Il semble bien que ce best of marque le dernier tournant dans la carrière de Street Talk, puisque le leader et claviériste Fredrik Bergh tient des propos assez pessimistes sur l'avenir d'un groupe dont, c'est le moins qu'on puisse, le talent des musiciens s'est avéré incapable de briser la chape de plomb de l'anonymat. Nous avons donc sans doute là le meilleur support pour découvrir la FM sophistiquée et élégante de Street Talk.

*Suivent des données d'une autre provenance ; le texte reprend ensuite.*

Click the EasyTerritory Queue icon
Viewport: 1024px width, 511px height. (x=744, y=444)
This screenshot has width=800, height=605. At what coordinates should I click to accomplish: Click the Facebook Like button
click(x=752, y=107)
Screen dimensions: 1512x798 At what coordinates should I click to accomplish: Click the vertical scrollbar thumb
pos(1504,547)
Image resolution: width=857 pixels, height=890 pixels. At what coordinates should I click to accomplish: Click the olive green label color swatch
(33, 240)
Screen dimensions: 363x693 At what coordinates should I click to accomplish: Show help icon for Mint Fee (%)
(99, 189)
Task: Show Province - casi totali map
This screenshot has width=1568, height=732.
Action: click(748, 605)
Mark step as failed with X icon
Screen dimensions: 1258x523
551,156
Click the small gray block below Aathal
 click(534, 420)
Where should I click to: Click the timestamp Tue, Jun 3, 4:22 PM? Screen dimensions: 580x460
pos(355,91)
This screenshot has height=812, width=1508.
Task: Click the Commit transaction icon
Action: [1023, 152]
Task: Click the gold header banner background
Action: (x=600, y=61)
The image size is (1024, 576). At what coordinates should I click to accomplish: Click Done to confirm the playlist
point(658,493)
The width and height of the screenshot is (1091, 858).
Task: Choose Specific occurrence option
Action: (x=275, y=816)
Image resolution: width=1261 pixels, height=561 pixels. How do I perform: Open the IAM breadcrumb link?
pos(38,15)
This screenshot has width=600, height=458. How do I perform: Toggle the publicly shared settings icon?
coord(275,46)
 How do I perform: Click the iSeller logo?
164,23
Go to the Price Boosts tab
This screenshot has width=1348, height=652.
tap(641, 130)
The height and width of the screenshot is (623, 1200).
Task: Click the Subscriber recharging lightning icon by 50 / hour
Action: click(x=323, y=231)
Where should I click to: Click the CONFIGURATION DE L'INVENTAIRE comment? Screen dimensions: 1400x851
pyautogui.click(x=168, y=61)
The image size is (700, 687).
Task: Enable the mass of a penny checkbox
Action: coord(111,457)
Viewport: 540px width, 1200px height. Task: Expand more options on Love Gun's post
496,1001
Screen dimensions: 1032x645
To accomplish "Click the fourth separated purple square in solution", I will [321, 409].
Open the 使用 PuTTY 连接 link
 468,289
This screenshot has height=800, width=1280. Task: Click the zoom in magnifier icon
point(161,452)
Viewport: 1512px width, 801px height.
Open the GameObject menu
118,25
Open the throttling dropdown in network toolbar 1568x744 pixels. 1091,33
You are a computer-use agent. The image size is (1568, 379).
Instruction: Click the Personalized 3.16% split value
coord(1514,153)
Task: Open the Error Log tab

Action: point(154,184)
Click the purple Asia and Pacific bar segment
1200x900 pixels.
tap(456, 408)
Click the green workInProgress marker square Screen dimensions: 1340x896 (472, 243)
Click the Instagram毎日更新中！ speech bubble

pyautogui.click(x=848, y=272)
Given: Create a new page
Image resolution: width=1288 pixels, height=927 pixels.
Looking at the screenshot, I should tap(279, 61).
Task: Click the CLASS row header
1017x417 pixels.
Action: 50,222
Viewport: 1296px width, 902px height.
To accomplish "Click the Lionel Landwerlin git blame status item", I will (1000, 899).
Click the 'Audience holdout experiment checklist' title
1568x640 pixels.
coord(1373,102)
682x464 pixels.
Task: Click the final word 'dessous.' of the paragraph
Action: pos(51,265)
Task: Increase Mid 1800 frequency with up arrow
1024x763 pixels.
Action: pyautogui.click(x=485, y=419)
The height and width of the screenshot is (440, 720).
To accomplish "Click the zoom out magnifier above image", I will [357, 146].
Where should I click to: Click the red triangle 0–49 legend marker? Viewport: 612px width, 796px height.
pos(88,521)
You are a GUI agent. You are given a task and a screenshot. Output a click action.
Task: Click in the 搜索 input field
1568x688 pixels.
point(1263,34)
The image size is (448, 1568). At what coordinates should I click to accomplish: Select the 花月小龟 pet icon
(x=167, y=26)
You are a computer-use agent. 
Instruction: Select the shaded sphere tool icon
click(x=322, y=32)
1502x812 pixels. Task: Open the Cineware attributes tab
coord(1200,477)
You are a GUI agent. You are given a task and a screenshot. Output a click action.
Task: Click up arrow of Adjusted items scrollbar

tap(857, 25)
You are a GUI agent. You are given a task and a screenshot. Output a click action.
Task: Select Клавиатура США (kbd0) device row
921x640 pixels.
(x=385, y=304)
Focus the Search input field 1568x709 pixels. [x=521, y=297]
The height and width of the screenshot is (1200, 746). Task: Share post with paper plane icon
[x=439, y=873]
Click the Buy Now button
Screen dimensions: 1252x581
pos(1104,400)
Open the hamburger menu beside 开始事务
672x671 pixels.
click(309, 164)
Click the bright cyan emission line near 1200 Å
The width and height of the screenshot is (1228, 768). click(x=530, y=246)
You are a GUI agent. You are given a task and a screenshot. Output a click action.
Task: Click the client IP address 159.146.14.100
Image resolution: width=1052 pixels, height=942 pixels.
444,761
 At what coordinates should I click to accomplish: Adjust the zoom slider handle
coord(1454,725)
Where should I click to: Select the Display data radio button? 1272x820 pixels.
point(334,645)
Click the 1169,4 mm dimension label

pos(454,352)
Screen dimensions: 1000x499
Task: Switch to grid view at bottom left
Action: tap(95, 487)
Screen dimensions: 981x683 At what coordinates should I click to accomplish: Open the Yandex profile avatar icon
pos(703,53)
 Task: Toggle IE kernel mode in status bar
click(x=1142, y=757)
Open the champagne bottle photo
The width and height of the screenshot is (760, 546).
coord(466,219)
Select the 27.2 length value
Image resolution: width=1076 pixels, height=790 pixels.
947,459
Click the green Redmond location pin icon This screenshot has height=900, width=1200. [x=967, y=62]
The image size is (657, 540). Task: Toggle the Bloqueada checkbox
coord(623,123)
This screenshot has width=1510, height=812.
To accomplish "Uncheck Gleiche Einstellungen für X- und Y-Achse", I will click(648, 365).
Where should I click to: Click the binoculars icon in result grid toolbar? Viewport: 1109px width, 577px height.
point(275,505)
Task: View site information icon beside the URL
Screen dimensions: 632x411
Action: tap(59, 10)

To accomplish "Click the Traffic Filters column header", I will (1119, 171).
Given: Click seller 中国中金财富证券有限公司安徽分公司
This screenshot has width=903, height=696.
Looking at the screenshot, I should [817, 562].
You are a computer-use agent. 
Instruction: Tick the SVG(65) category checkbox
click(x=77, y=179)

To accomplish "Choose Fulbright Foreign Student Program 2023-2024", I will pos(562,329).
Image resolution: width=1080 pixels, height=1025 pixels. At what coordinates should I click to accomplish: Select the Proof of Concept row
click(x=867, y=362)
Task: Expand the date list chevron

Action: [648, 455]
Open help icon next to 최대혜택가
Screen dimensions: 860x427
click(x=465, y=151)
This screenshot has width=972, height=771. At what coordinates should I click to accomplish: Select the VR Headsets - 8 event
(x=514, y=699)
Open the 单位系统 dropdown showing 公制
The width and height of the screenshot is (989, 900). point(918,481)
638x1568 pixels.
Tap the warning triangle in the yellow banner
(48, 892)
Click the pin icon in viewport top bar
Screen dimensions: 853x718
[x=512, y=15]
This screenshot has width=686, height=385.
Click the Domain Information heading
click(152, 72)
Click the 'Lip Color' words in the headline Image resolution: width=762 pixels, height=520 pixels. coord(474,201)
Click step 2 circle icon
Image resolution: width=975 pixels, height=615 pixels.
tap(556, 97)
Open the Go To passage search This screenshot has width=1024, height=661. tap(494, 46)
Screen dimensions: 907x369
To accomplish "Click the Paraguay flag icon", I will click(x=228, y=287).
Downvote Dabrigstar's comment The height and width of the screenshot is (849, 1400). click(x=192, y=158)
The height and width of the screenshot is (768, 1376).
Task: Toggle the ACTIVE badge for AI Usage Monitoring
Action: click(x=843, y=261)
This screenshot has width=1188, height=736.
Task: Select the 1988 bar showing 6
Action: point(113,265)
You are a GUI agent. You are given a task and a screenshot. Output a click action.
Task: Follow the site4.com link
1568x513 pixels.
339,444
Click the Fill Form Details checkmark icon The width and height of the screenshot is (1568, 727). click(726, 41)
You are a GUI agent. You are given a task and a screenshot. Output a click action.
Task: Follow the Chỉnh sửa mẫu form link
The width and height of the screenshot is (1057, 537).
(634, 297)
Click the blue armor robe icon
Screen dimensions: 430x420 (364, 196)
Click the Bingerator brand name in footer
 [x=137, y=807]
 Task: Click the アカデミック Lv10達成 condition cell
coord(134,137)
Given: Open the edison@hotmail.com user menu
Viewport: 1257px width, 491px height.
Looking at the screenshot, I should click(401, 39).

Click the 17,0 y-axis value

Souvent soft et raffinée (quel délice que le morceau phare de Restoration, « Tables Turning » ici reproduit judicieusement), la musique de Street Talk n'est pas rangeable pour autant dans la catégorie West Coast, du fait sans doute d'une mélancolie et d'une touche légèrement progressive, mais aussi des flamboyances guitaristiques souvent ahurissantes de Steve Larson (qui officie aussi dans le groupe de progressif Galleon), très bien représentées ici (« Ye Gods And Little Fishes » mais surtout sur « Hare And Hounds »). La grande majorité des morceaux est chantée logiquement par Goran Edman, mais les quelques titres interprétés par Hugo sur le dernier opus sont présents sans que la succession des timbres de voix (assez dissemblables) ne jure en rien à l'écoute (« My Heart Beats for You »).
En outre, ont été ajoutés en bonus, outre quelques instrumentaux présents sur les pressages japonais (dont « After the Years » intéressant mais sans plus), deux récents inédits de très haute volée : « Astray » qui ouvre avec brio l'album et surtout le majestueux « Made for Paradise », qui voit un Göran Edman en tout point irréprochable. Dans une veine plus hard rock, ces deux morceaux ouvraient des perspectives d'élargissement d'audience à Street Talk qu'il est bien triste de voir en fait tuées dans l'œuf. Une fort belle épitaphe.